Feasibility and safety of intrapulmonary percussive ventilation in spontaneously breathing, non-ventilated patients in critical care: A retrospective pilot study

Anwar Hassan, Maree Milross, William Lai, Deepa Shetty, Jennifer Alison, Stephen Huang, Anwar Hassan, Maree Milross, William Lai, Deepa Shetty, Jennifer Alison, Stephen Huang

Abstract

Background: Intrapulmonary percussive ventilation is used in various clinical settings to promote secretion clearance, reverse or treat atelectasis and improve gas exchange. Despite a few studies reporting the use of intrapulmonary percussive ventilation in critical care, the available data remain insufficient, contributing to weaker evidence toward its effectiveness. Also, there is a paucity of studies evaluating the safety and feasibility of intrapulmonary percussive ventilation application in critical care. This retrospective pilot study has evaluated the safety and feasibility of intrapulmonary percussive ventilation intervention in non-intubated patients admitted to an intensive care unit.

Methods: The medical records of 35 subjects were reviewed, including 22 subjects who received intrapulmonary percussive ventilation intervention and 13 subjects matched for age, sex, and primary diagnosis who received chest physiotherapy. The records were audited for feasibility, safety, changes in oxygen saturation, chest X-ray changes, and intensive care unit length of stay.

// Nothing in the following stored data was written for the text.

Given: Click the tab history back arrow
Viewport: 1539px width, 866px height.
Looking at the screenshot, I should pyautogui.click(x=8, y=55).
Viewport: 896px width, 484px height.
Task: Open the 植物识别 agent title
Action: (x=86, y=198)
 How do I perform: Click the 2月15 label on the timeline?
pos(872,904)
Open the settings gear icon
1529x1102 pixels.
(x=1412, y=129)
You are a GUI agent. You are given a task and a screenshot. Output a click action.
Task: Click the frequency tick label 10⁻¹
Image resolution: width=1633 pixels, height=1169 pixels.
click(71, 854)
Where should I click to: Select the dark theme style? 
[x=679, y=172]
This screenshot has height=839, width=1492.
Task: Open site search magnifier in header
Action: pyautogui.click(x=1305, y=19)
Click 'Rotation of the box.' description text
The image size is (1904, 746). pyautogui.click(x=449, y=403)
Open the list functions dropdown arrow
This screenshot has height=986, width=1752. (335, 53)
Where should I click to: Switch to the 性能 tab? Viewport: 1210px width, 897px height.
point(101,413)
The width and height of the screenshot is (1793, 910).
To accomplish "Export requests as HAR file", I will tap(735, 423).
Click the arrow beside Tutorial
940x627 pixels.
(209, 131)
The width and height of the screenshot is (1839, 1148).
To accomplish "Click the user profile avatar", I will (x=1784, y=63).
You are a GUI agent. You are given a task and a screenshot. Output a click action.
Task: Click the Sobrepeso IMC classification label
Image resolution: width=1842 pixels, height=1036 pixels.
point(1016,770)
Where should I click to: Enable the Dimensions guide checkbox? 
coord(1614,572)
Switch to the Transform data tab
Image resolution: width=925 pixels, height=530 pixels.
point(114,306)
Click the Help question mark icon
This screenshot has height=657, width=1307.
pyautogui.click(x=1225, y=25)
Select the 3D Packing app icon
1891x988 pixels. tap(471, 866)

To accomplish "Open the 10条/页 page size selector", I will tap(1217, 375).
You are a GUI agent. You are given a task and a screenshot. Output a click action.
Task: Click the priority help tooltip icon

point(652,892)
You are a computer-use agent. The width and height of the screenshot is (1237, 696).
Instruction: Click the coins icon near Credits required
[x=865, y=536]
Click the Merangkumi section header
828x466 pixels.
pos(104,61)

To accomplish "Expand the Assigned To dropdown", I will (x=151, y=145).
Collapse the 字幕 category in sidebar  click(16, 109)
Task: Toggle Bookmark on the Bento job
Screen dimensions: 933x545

Results: A total of 104 treatment sessions (IPV 65 and CPT 39) were delivered to subjects admitted with a range of respiratory conditions in critical care. Subjects completed 97% of IPV sessions. No major adverse events were reported with intrapulmonary percussive ventilation intervention. Intensive care unit length of stay in the intrapulmonary percussive ventilation group was 9.6 ± 6 days, and in the CPT group, it was 11 ± 9 days (p = 0.59). Peripheral oxygen saturation pre to post intervention was 92% ± 4 to 96% ± 4 in IPV group and 95% ± 4 to 95% ± 3 in the CPT group.

Conclusion: Application of intrapulmonary percussive ventilation intervention was feasible and safe in non-ventilated adult patients in critical care.

Keywords: Intrapulmonary percussive ventilation; MetaNeb; chest physiotherapy; critical care; high-frequency ventilation; intensive care.

Conflict of interest statement

Declaration of conflicting interests: The author(s) declared no potential conflicts of interest with respect to the research, authorship, and/or publication of this article.

© The Intensive Care Society 2020.

Figures

Figure 1.
Figure 1.
Flow diagram represents the screening and inclusion process. IPV: intrapulmonary percussive ventilation; FiO2: fraction of inspired oxygen; CPT: chest physiotherapy.
Figure 2.
Figure 2.
MetaNeb® System (Hill-Rom Services, USA).
Figure 3.
Figure 3.
Change (mean ± SD) in oxygenation (SpO2 and FiO2) pre and post IPV and CPT from day 1 to 4. Figures on the left-hand side (a and b) show changes in SpO2 pre and 1-h post IPV and CPT intervention. Figures on the right-hand side (c and d) show changes in FiO2 pre and 1-h post IPV and CPT intervention. SpO2: saturation of peripheral oxygen; FiO2: fraction of inspired oxygen; IPV: intrapulmonary percussive ventilation; CPT: chest physiotherapy.
Figure 4.
Figure 4.
Change in RASs pre and post IPV and CPT. Graphs on the left (RAS pre-IPV and RAS post-IPV) show a shift toward lower scores from pre to post-IPV intervention, whereas graphs on the right-hand side (RAS pre-CPT and RAS post-CPT) show a relatively smaller shift toward lower scores. IPV: intrapulmonary percussive ventilation; RAS: radiological atelectasis score; CPT: chest physiotherapy.